J’ai eu l’impression de lire dans le Monde de ce soir quelques lignes que je lis habituellement dans mes autres lectures quotidiennes. Stéphane Lauer, dans une chronique économique de dernière page (aux côtés de l’éditorial) traitait des problèmes internes rencontrés par le président de Danone, Emmanuel Faber, mais surtout par les salariés des sièges sociaux (un quart va perdre son emploi).
Le chroniqueur s’est ému qu’une entreprise qui se porte plutôt très bien (elle a versé 1,4 milliard d’euros de dividendes au titre des bénéfices 2019 et réalisé un bénéfice d’1 milliard au premier semestre de 2020, dégageant une marge de 14 %) puisse supprimer autant d’emplois. Il écrit :
« En réalité, le dilemme auquel l’entreprise fait face aujourd’hui pose la question du niveau de la rémunération du capital, qui devient de moins en soutenable sur le plan social et écologique. Ces rendements mirifiques qui sont devenus la norme à partir des années 1980 ont fini par aboutir à une déformation spectaculaire du partage de la valeur au détriment des salaires. Logiquement, les rémunérations auraient dû progresser au même rythme que la productivité du travail. Or, depuis 1990, celle-ci a fait un bond de 50 % dans les pays de l’OCDE, alors que les salaires n’augmentaient que de 23 %. Bien sûr le phénomène a été caricatural aux Etats-Unis, moins sensible en France. Mais le mécanisme reste le même.
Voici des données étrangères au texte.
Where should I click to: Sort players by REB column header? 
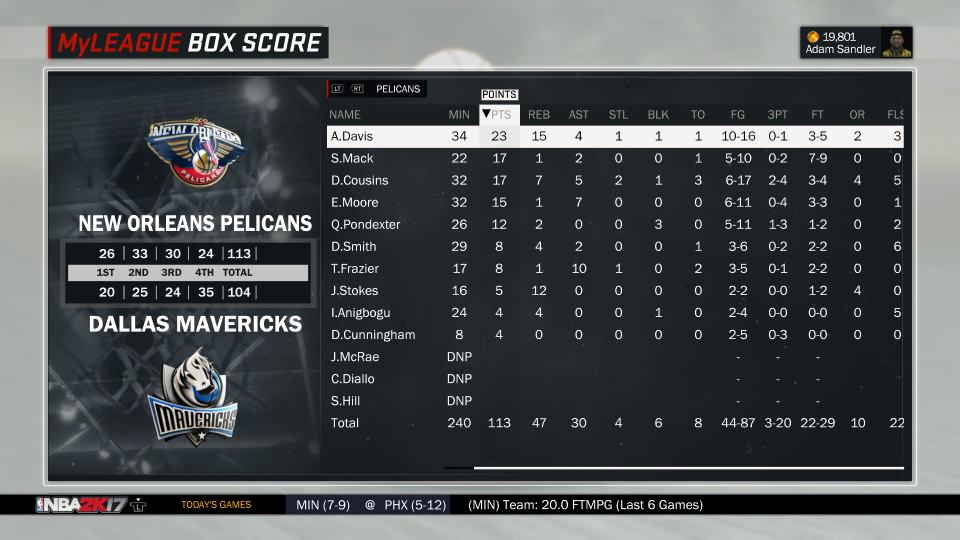pyautogui.click(x=538, y=114)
Pour que les entreprises puissent continuer à servir à leurs actionnaires les rendements exigés, il a fallu comprimer la part accordée aux salariés grâce à la flexibilisation du marché du travail, à la libéralisation à outrance des échanges, à la délocalisation de la production dans des pays à faible coût. La contrepartie s’est traduite, dans les pays développés, par une baisse du pouvoir d’achat, la disparition des emplois intermédiaires. Partout on assiste à la montée des inégalités. »
Ce qui est en train de se passer chez Danone n’est pas une révélation, c’est ce qui se passe chaque jour dans de nombreuses entreprises. C’est tout simplement la loi du capitalisme sans retenue d’aujourd’hui. A son paroxysme avec Emmanuel Macron. Le Monde a des réveils fulgurants.
Mais là s’arrête la révolte des journalistes du Monde ; changer de système ? Niel, Pigasse et Kretinsky, les principaux actionnaires n’accepteraient pas de le voir écrit dans leur quotidien.
Pourquoi donc ont-ils investi dans le Monde, chers collègues?